§ Work to be completed: Output the lines from the one holding "This screenshot has" to the end of the entries that follow, exactly and only those, minus any pictures.

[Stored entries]
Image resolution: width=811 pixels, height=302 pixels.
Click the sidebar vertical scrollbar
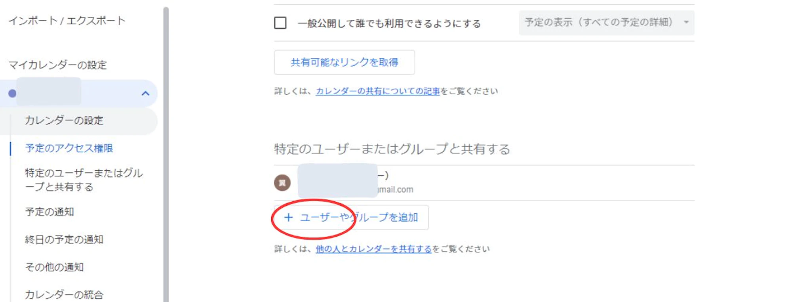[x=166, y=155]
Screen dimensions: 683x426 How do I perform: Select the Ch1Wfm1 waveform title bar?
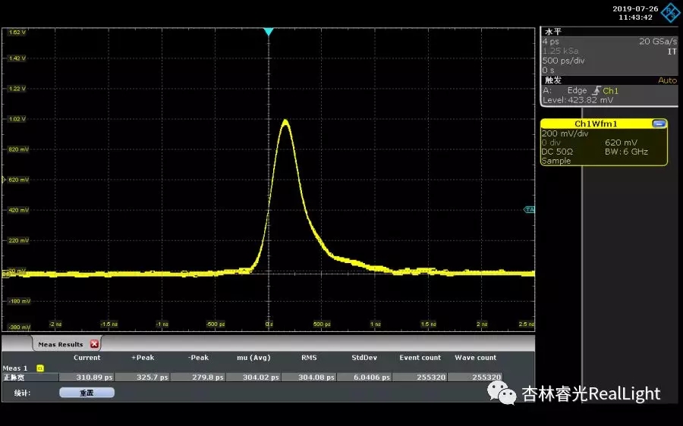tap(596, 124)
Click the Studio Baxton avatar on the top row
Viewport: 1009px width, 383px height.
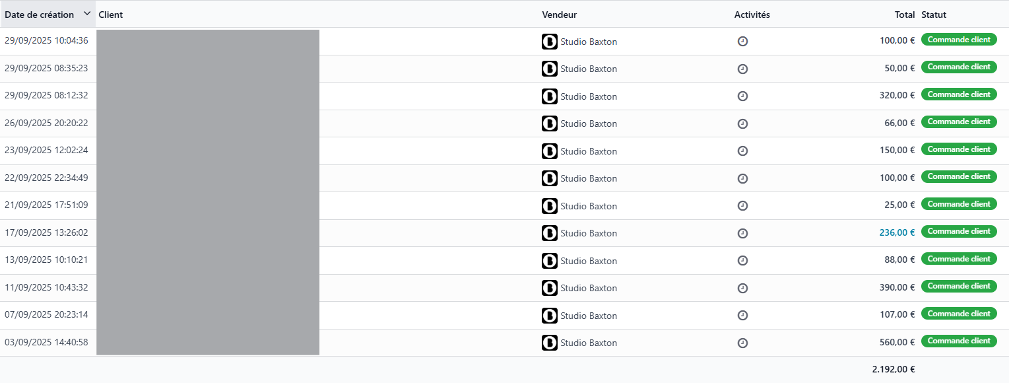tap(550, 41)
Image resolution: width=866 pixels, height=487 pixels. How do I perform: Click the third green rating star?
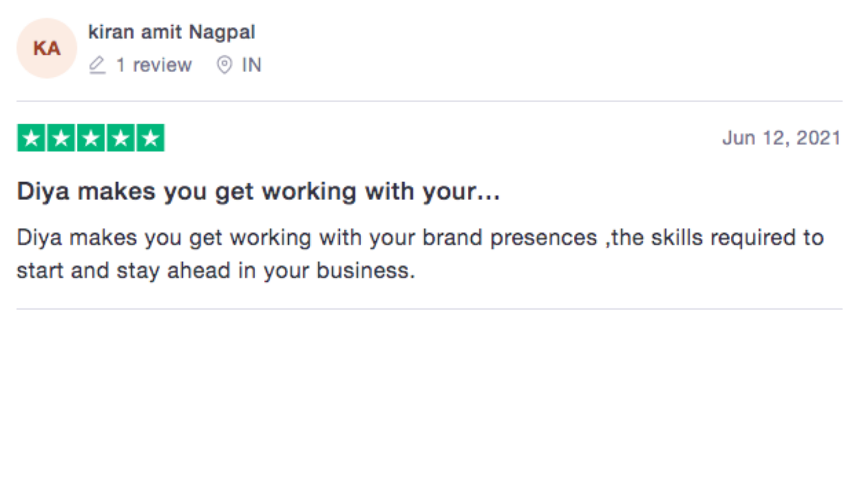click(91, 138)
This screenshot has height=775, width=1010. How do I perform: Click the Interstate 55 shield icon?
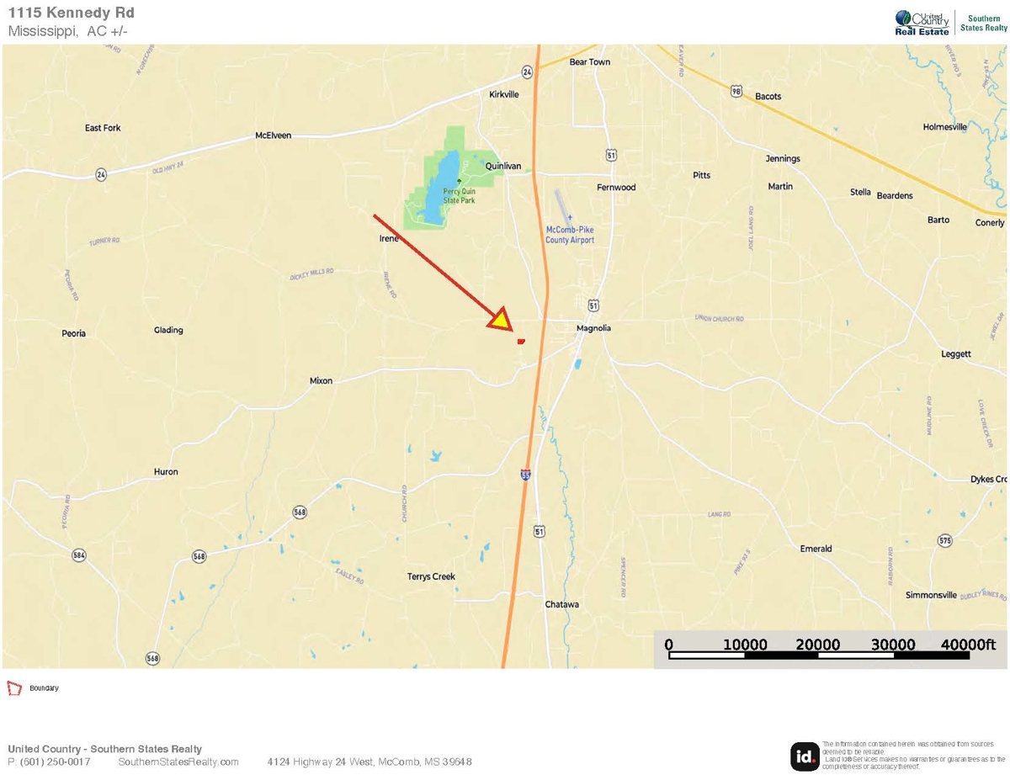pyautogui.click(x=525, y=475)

§ Written reply:
This screenshot has height=775, width=1010. How do I perform: Click the Interstate 55 shield icon?
pyautogui.click(x=525, y=475)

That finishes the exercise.